Yet with her art historian’s hat on, Moszynska tells a less dramatic yet more convincing story. She discerns a much longer durée: “Much recent re-thinking of sculptural practice can be traced back to theoretical shifts… that took place during the 1960s.” Indeed, many of her quotations from recent critics and theorists are reheated ideas from that extraordinary decade—and from even earlier. Not so much Sculpture Now as now-ish.

Moszynska is probably right to begin with “The Body”, though she underplays the importance of the performance art of the 1960s and 1970s. Hyper-real sculpture made using life casts is one of the most striking genres of recent decades, and Moszynska regards Sun Yuan and Peng Yu’s Old Person’s Home, 2007, in which 13 wheelchair-bound “world leaders” collide with each other, as the most disturbing work. Life casts have also been instrumental in an explosion of self-portraiture by artists such as Antony Gormley and Marc Quinn.

The chapter “Design and Handmade” usefully draws attention to the often sceptical fascination of recent artists with design and craft objects, and with architecture. Architectural structures by Anselm Kiefer and Diana Al-Hadid are effectively ruins, while many others are follies or labyrinths. Moszynska might have pointed out that the influence works both ways, with asymmetrical “sculptural” architecture—by Frank Gehry, Zaha Hadid and so on—being the most prestigious contemporary architectural type of all.

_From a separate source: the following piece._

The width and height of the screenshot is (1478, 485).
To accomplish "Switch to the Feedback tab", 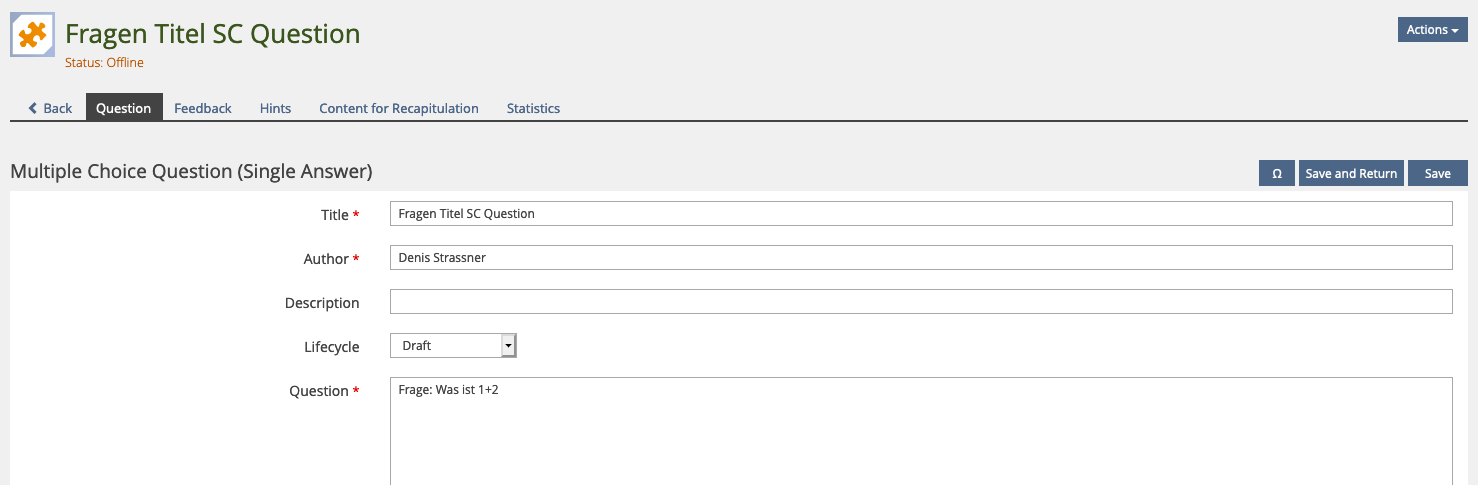I will tap(203, 108).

One disappointing aspect of the book is the brevity and even-handedness of the discussions of individual artists, which can make the writing a bit condensed, flat and list-like. For all the manifest faults of Herbert Read’s A Concise History of Modern Sculpture, 1964—Moszynska’s famous predecessor in the “World of Art” series—he did at least try to pick winners (among younger artists, Eduardo Paolozzi got the thumbs-up and four illustrations) and was opinionated about his likes and dislikes (“there is no Goya or Grünewald among these sculptors in metal”). Here, only one artist—the glorified fairground entertainer Anish Kapoor—is granted two illustrations: a concave stainless-steel mirror piece in a park, and Orbit, 2012, his roller-coaster-style tower for London’s Olympic Games. Still, in timeline fashion, he is as good a representative as any of our age of folly.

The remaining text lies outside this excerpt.